Start of Block

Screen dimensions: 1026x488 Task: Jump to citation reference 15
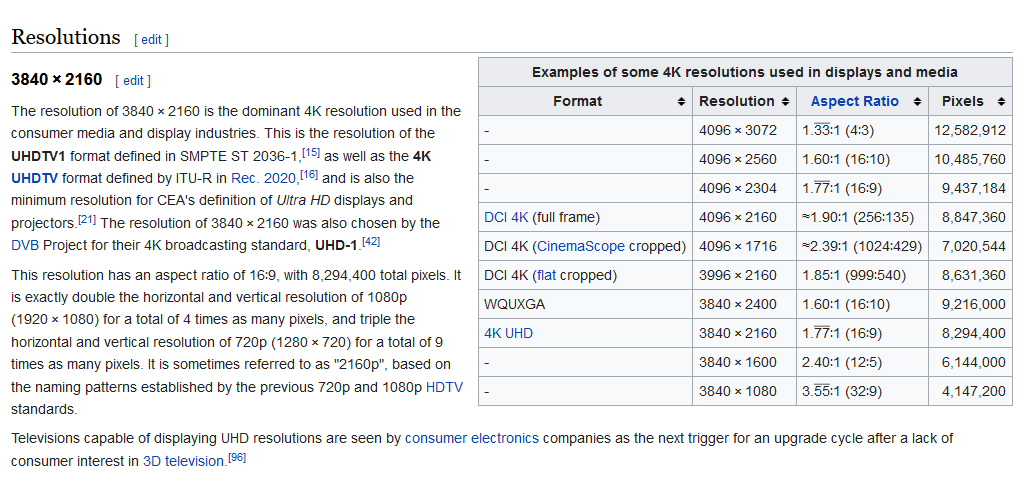click(x=311, y=152)
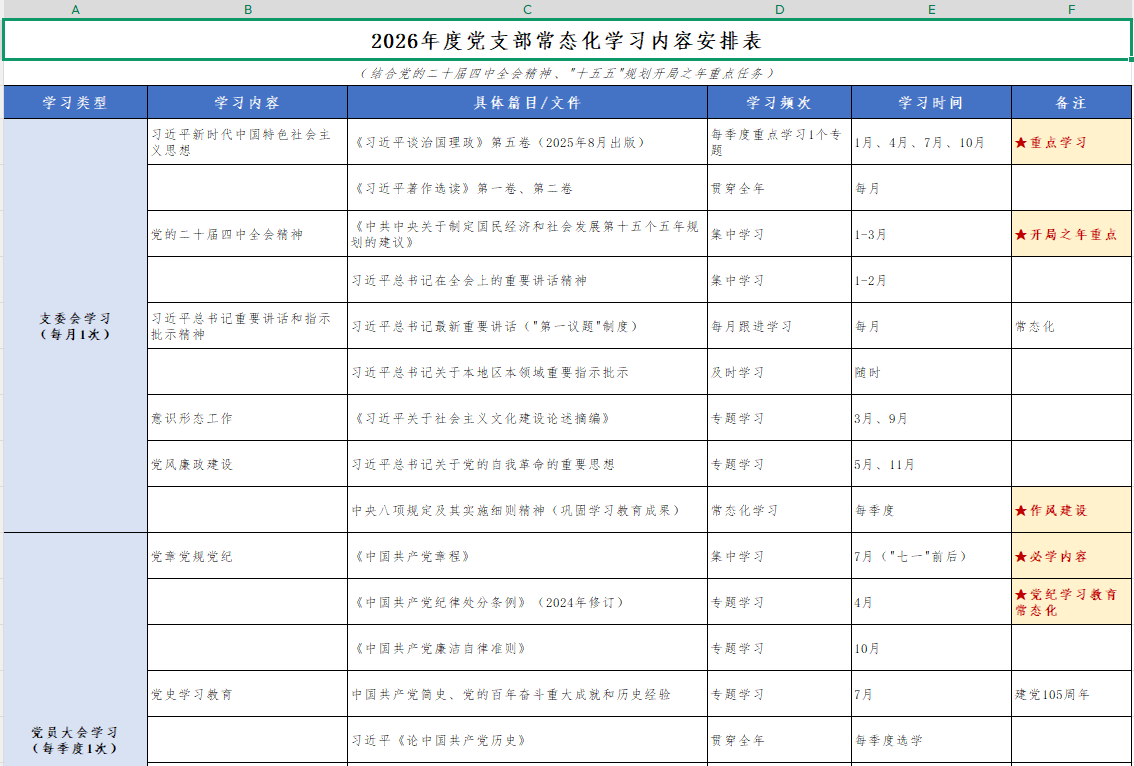Select the 建党105周年 remark cell
The width and height of the screenshot is (1134, 766).
click(x=1071, y=694)
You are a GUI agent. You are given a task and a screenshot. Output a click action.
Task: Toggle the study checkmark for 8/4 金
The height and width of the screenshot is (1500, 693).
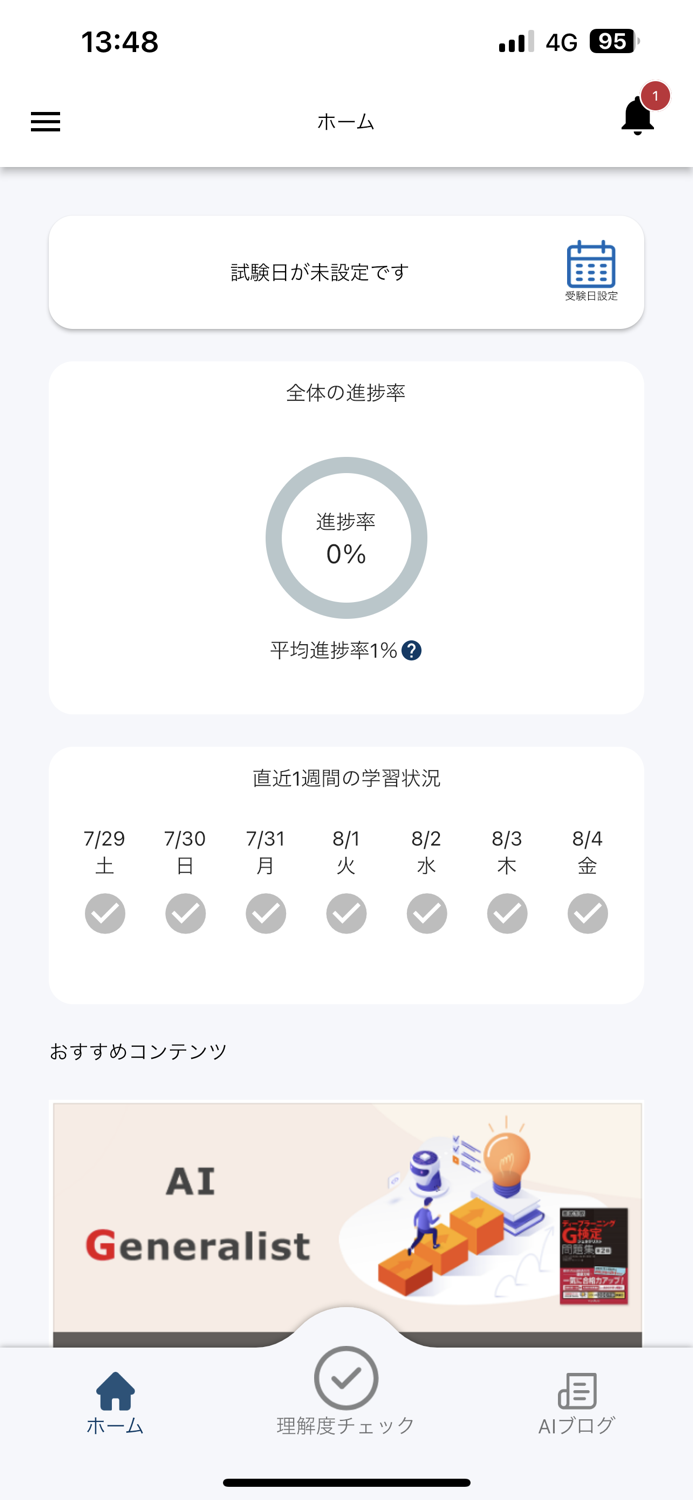pos(587,913)
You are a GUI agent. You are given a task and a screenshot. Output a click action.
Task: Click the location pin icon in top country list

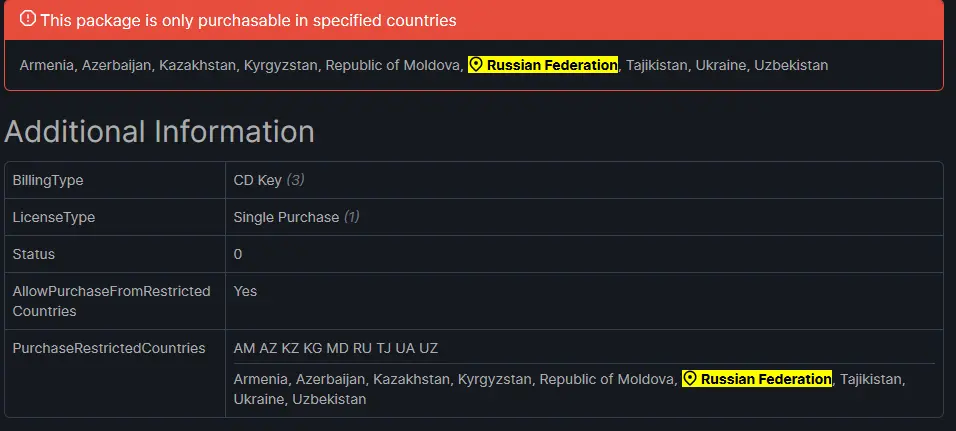[x=476, y=65]
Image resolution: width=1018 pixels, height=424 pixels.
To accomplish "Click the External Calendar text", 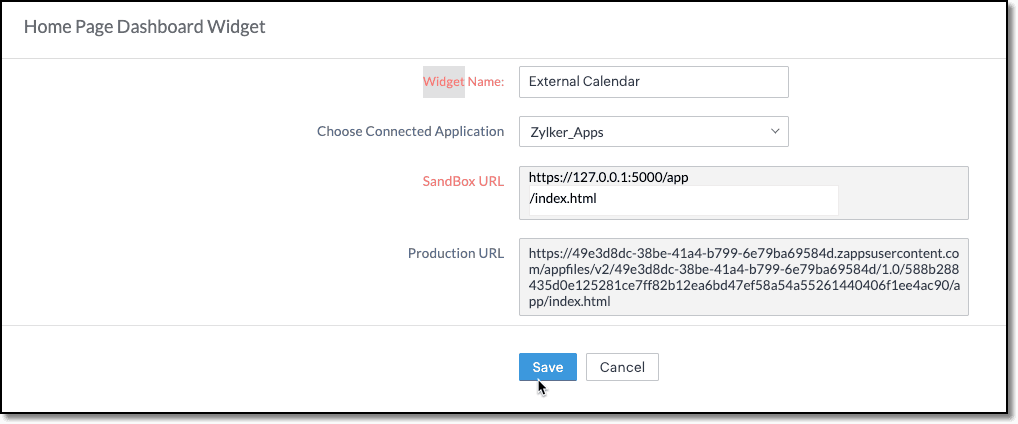I will point(584,82).
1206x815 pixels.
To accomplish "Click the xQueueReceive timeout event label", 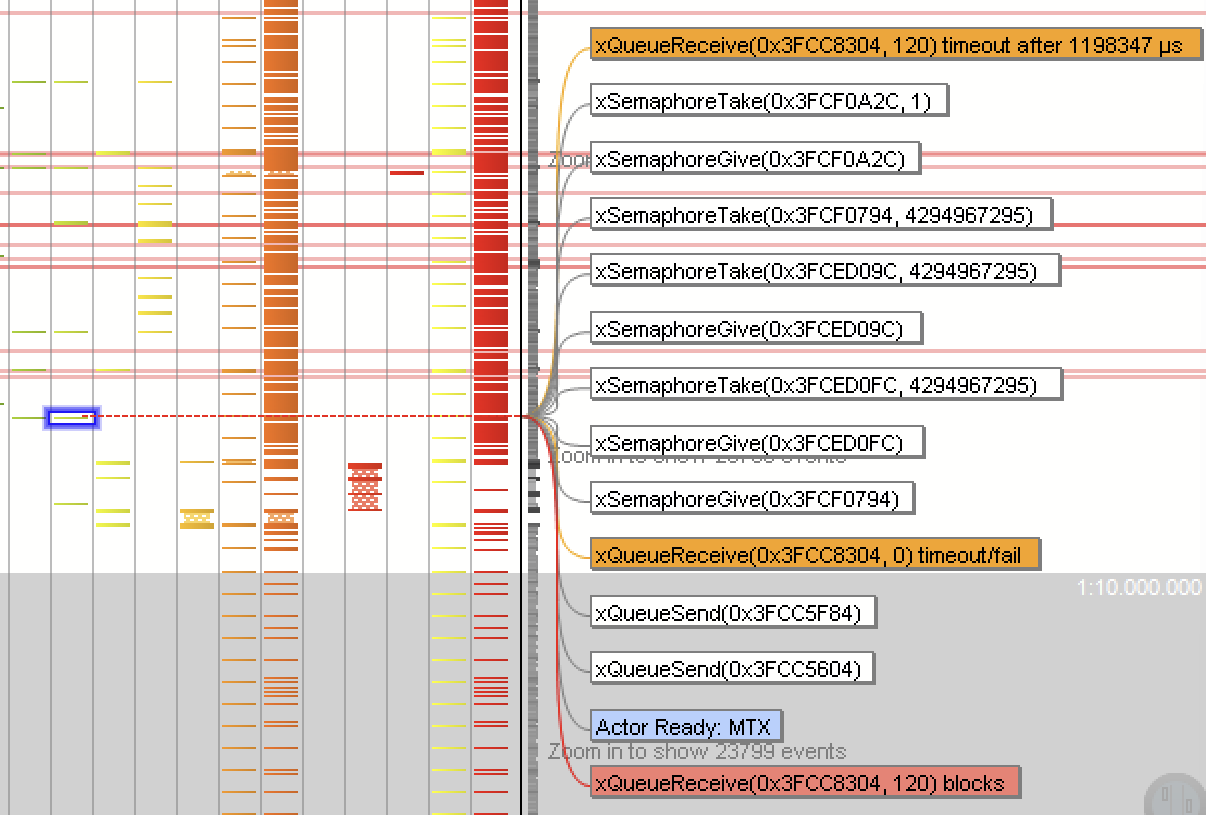I will pos(895,45).
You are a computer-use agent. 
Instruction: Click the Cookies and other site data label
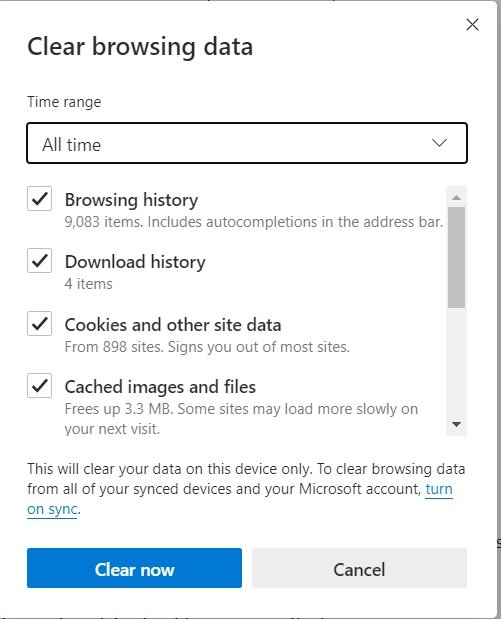tap(173, 325)
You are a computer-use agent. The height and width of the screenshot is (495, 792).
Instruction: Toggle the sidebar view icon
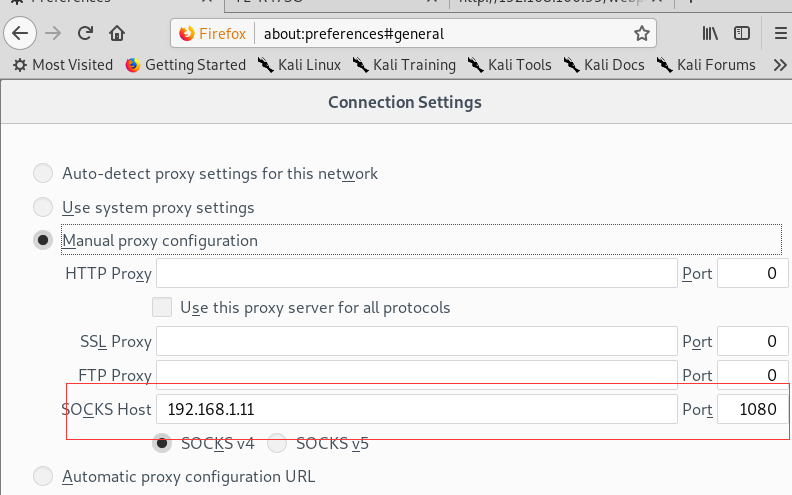click(742, 33)
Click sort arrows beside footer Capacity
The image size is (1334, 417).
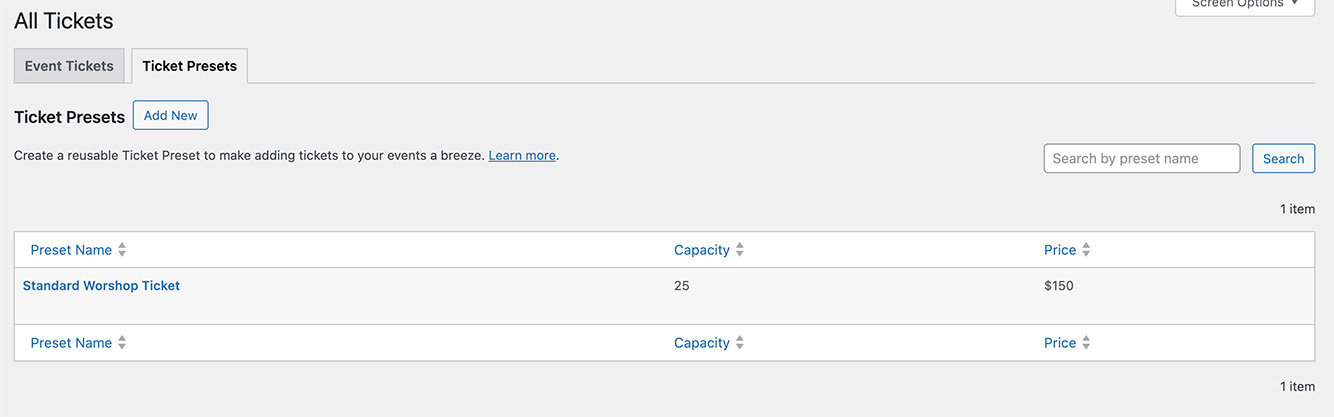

End of Block

#### Exercise directions
Would you transcribe, exactly and only, the lines from the one that contains "You are a computer-use agent. The" through the last line of the data above, without any pictures?

#### Answer to this exercise
You are a computer-use agent. The height and width of the screenshot is (495, 792).
Instruction: Toggle the sidebar view icon
click(742, 33)
Click sort arrows beside footer Capacity
The image size is (1334, 417).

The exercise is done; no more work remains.